_WHAT NEEDS TO BE DONE_
Look through the data below for the line with "Open the Картинки" and the line with "Task: Open the Measurements menu", then output those two and all lines in between, exactly as written.
####
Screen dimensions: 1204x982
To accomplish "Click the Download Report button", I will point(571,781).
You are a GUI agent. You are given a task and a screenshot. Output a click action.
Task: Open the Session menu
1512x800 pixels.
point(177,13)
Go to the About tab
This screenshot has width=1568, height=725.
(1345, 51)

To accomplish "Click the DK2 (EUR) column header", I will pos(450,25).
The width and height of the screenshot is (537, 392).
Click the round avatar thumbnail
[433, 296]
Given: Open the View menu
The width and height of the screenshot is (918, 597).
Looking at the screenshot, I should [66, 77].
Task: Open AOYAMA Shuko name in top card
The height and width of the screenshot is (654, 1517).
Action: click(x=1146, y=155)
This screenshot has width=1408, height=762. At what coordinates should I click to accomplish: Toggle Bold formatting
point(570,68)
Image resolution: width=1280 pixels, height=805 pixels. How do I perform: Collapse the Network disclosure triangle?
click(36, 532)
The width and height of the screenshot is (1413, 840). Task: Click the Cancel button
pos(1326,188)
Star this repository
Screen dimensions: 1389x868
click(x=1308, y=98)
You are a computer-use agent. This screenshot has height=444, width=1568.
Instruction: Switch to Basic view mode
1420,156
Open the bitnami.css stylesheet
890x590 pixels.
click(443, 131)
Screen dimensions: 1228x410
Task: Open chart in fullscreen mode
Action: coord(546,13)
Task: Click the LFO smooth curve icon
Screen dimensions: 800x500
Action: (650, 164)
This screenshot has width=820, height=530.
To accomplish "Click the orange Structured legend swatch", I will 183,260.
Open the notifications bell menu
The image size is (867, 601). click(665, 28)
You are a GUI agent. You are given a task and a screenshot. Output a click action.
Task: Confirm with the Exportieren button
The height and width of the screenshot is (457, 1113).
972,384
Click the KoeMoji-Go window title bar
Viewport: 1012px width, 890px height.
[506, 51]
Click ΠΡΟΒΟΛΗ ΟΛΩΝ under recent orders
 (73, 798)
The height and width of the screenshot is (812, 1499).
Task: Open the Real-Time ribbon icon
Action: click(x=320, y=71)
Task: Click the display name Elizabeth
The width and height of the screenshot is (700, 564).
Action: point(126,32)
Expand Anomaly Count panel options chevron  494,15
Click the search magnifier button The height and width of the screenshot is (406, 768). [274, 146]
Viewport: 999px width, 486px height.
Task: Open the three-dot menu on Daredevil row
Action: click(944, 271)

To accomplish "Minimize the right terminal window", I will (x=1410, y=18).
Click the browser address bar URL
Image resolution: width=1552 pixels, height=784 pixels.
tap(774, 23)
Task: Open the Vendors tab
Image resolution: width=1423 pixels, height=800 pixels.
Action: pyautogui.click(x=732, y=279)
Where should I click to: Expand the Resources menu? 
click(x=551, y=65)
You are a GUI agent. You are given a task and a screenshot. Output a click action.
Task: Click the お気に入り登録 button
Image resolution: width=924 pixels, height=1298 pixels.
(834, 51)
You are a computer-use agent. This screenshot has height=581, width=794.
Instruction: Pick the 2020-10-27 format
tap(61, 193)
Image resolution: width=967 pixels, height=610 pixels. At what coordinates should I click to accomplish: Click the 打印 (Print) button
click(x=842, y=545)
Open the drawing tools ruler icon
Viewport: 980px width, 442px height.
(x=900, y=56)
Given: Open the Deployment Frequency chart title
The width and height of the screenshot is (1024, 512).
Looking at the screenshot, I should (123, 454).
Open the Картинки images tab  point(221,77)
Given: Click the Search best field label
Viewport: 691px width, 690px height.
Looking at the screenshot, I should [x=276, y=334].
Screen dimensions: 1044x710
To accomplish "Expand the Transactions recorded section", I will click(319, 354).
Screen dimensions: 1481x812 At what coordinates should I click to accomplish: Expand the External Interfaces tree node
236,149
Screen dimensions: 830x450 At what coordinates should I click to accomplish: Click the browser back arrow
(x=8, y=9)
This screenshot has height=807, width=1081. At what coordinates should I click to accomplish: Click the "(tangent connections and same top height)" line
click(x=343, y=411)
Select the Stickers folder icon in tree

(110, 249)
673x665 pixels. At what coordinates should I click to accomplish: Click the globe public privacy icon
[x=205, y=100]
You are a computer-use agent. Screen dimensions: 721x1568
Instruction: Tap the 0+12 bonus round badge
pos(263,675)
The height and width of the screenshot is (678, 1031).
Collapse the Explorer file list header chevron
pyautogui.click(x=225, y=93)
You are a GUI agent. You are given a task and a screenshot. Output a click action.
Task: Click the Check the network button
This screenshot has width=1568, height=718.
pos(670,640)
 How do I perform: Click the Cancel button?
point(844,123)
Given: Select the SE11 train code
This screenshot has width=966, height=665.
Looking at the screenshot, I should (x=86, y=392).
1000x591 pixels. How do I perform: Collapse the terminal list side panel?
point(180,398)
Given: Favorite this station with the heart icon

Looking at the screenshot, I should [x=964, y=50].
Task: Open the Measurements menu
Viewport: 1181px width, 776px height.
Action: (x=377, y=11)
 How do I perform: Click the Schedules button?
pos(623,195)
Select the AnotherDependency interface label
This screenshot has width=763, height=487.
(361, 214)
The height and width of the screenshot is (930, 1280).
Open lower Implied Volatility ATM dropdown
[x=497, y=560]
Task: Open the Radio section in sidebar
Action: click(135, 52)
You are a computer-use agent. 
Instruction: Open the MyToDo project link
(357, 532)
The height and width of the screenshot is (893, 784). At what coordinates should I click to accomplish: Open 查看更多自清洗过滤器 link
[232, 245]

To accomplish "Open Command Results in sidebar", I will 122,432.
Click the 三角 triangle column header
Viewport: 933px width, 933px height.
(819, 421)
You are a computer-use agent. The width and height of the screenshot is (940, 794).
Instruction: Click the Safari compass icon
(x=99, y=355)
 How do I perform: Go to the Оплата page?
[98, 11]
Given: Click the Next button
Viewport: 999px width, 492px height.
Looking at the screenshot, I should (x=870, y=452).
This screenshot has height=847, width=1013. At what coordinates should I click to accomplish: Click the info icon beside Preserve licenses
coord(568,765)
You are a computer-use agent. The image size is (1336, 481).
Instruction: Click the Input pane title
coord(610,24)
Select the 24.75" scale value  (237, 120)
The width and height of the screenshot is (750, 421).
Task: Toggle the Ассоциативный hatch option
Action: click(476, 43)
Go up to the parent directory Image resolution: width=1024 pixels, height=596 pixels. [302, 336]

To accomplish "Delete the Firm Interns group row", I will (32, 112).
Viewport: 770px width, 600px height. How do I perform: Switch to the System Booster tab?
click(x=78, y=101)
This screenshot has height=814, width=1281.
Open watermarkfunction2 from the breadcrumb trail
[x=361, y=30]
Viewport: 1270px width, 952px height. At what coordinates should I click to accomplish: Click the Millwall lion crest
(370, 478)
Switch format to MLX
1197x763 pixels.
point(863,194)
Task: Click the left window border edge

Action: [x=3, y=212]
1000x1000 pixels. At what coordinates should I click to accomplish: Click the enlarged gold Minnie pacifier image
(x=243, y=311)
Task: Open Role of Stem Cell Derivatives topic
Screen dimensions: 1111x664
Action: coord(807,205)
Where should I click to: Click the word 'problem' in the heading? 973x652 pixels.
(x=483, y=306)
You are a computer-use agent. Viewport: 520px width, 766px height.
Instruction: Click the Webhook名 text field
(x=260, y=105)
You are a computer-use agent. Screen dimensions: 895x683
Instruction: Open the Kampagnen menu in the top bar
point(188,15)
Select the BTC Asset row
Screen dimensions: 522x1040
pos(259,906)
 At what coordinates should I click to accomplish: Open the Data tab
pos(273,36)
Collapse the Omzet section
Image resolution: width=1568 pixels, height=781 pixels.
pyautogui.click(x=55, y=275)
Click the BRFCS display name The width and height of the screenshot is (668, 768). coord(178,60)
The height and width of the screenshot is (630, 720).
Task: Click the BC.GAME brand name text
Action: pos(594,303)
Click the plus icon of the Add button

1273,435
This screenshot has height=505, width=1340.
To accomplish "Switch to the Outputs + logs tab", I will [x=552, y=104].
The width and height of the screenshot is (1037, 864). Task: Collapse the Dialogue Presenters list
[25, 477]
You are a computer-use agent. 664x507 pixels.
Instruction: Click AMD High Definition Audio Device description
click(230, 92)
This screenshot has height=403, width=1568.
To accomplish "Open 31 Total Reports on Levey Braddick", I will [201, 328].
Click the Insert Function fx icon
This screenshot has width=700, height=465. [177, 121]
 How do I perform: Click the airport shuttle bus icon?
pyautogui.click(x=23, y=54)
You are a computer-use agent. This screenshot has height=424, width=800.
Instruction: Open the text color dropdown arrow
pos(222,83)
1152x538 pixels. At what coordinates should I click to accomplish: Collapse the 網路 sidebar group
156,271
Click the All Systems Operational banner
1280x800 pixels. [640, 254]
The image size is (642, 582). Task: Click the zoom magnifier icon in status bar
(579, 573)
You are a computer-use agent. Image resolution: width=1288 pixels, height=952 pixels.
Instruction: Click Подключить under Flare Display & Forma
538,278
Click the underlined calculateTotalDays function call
####
_SOLUTION TO THE PROBLEM_
Open the Картинки images tab  point(221,77)
Given: Click the Search best field label
Viewport: 691px width, 690px height.
Looking at the screenshot, I should [x=276, y=334].
Screen dimensions: 1044x710
To accomplish "Expand the Transactions recorded section", I will click(319, 354).
Screen dimensions: 1481x812 At what coordinates should I click to accomplish: Expand the External Interfaces tree node
236,149
Screen dimensions: 830x450 At what coordinates should I click to accomplish: Click the browser back arrow
(x=8, y=9)
This screenshot has height=807, width=1081. At what coordinates should I click to accomplish: Click the "(tangent connections and same top height)" line
click(x=343, y=411)
Select the Stickers folder icon in tree

(110, 249)
673x665 pixels. At what coordinates should I click to accomplish: Click the globe public privacy icon
[x=205, y=100]
You are a computer-use agent. Screen dimensions: 721x1568
Instruction: Tap the 0+12 bonus round badge
pos(263,675)
The height and width of the screenshot is (678, 1031).
Collapse the Explorer file list header chevron
pyautogui.click(x=225, y=93)
You are a GUI agent. You are given a task and a screenshot. Output a click action.
Task: Click the Check the network button
This screenshot has width=1568, height=718.
pos(670,640)
 How do I perform: Click the Cancel button?
point(844,123)
Given: Select the SE11 train code
This screenshot has width=966, height=665.
Looking at the screenshot, I should (x=86, y=392).
1000x591 pixels. How do I perform: Collapse the terminal list side panel?
point(180,398)
Given: Favorite this station with the heart icon

Looking at the screenshot, I should [x=964, y=50].
Task: Open the Measurements menu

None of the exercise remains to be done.